▸ **Aim of the task**:
Copy these records word for word.

▸ **Input**:

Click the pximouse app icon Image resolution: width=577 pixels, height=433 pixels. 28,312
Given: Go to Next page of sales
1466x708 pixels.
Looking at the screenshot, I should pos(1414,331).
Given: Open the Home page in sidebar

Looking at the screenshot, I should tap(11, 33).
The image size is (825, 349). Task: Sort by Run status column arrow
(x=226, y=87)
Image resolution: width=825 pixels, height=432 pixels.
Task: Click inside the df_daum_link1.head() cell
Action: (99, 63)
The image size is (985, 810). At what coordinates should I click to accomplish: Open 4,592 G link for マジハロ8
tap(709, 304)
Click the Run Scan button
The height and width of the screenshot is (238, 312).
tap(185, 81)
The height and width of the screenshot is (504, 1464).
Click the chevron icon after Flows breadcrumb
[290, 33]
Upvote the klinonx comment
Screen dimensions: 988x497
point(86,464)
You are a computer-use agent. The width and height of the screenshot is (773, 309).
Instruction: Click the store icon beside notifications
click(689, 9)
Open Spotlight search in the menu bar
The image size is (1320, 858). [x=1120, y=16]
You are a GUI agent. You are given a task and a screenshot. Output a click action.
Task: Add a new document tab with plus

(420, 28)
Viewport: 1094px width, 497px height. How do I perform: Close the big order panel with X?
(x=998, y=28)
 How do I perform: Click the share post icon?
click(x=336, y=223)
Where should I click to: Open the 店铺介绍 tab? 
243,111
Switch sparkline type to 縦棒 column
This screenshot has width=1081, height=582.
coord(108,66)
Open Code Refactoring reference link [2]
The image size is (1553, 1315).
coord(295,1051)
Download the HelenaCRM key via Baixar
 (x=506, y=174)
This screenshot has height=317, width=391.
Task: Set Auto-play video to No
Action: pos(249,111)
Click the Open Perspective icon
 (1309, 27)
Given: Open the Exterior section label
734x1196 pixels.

▸ **Output of the task**:
Click the pximouse app icon Image resolution: width=577 pixels, height=433 pixels. 28,312
Given: Go to Next page of sales
1466x708 pixels.
Looking at the screenshot, I should pos(1414,331).
Given: Open the Home page in sidebar

Looking at the screenshot, I should tap(11, 33).
The image size is (825, 349). Task: Sort by Run status column arrow
(x=226, y=87)
Image resolution: width=825 pixels, height=432 pixels.
Task: Click inside the df_daum_link1.head() cell
Action: (99, 63)
The image size is (985, 810). At what coordinates should I click to accomplish: Open 4,592 G link for マジハロ8
tap(709, 304)
Click the Run Scan button
The height and width of the screenshot is (238, 312).
tap(185, 81)
The height and width of the screenshot is (504, 1464).
Click the chevron icon after Flows breadcrumb
[290, 33]
Upvote the klinonx comment
Screen dimensions: 988x497
point(86,464)
You are a computer-use agent. The width and height of the screenshot is (773, 309).
Instruction: Click the store icon beside notifications
click(689, 9)
Open Spotlight search in the menu bar
The image size is (1320, 858). [x=1120, y=16]
You are a GUI agent. You are given a task and a screenshot. Output a click action.
Task: Add a new document tab with plus

(420, 28)
Viewport: 1094px width, 497px height. How do I perform: Close the big order panel with X?
(x=998, y=28)
 How do I perform: Click the share post icon?
click(x=336, y=223)
Where should I click to: Open the 店铺介绍 tab? 
243,111
Switch sparkline type to 縦棒 column
This screenshot has width=1081, height=582.
coord(108,66)
Open Code Refactoring reference link [2]
The image size is (1553, 1315).
coord(295,1051)
Download the HelenaCRM key via Baixar
 (x=506, y=174)
This screenshot has height=317, width=391.
Task: Set Auto-play video to No
Action: pos(249,111)
Click the Open Perspective icon
 (1309, 27)
Given: Open the Exterior section label
734x1196 pixels.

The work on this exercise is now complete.